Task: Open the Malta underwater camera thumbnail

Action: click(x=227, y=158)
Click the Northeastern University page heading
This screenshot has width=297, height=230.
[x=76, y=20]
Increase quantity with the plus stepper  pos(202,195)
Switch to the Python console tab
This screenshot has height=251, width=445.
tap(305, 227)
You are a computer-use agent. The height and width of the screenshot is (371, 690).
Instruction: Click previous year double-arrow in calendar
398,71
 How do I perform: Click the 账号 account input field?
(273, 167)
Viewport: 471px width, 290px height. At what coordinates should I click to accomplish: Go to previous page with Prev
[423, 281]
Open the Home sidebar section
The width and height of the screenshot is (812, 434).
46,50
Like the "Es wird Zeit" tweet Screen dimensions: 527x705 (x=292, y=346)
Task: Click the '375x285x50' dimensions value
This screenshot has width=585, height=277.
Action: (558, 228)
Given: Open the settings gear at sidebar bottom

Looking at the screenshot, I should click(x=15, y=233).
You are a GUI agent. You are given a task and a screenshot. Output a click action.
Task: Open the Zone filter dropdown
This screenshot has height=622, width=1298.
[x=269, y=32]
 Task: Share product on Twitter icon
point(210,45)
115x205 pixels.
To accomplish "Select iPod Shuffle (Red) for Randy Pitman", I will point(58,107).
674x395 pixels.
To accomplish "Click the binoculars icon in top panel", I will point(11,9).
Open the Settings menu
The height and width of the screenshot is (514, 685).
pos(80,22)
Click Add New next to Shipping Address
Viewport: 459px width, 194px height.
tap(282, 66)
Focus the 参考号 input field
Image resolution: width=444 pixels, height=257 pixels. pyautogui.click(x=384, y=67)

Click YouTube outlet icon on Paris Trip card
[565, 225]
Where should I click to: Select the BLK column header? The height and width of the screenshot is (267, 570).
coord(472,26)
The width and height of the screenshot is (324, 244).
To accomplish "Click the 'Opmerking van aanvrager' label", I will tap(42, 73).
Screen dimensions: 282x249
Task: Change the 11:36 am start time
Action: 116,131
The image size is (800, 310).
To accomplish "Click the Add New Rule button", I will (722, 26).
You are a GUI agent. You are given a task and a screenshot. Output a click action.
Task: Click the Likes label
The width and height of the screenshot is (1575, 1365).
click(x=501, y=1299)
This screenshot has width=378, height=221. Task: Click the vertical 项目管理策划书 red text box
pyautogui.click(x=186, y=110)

■ **Assigned task**
Each record must be reproduced exactly. Keep every one.

■ **Response box**
Task: Open the Malta underwater camera thumbnail

Action: click(x=227, y=158)
Click the Northeastern University page heading
This screenshot has width=297, height=230.
[x=76, y=20]
Increase quantity with the plus stepper  pos(202,195)
Switch to the Python console tab
This screenshot has height=251, width=445.
tap(305, 227)
You are a computer-use agent. The height and width of the screenshot is (371, 690).
Instruction: Click previous year double-arrow in calendar
398,71
 How do I perform: Click the 账号 account input field?
(273, 167)
Viewport: 471px width, 290px height. At what coordinates should I click to accomplish: Go to previous page with Prev
[423, 281]
Open the Home sidebar section
The width and height of the screenshot is (812, 434).
46,50
Like the "Es wird Zeit" tweet Screen dimensions: 527x705 (x=292, y=346)
Task: Click the '375x285x50' dimensions value
This screenshot has width=585, height=277.
Action: (558, 228)
Given: Open the settings gear at sidebar bottom

Looking at the screenshot, I should click(x=15, y=233).
You are a GUI agent. You are given a task and a screenshot. Output a click action.
Task: Open the Zone filter dropdown
This screenshot has height=622, width=1298.
[x=269, y=32]
 Task: Share product on Twitter icon
point(210,45)
115x205 pixels.
To accomplish "Select iPod Shuffle (Red) for Randy Pitman", I will point(58,107).
674x395 pixels.
To accomplish "Click the binoculars icon in top panel", I will point(11,9).
Open the Settings menu
The height and width of the screenshot is (514, 685).
pos(80,22)
Click Add New next to Shipping Address
Viewport: 459px width, 194px height.
tap(282, 66)
Focus the 参考号 input field
Image resolution: width=444 pixels, height=257 pixels. pyautogui.click(x=384, y=67)

Click YouTube outlet icon on Paris Trip card
[565, 225]
Where should I click to: Select the BLK column header? The height and width of the screenshot is (267, 570).
coord(472,26)
The width and height of the screenshot is (324, 244).
To accomplish "Click the 'Opmerking van aanvrager' label", I will tap(42, 73).
Screen dimensions: 282x249
Task: Change the 11:36 am start time
Action: 116,131
The image size is (800, 310).
To accomplish "Click the Add New Rule button", I will (722, 26).
You are a GUI agent. You are given a task and a screenshot. Output a click action.
Task: Click the Likes label
The width and height of the screenshot is (1575, 1365).
click(x=501, y=1299)
This screenshot has width=378, height=221. Task: Click the vertical 项目管理策划书 red text box
pyautogui.click(x=186, y=110)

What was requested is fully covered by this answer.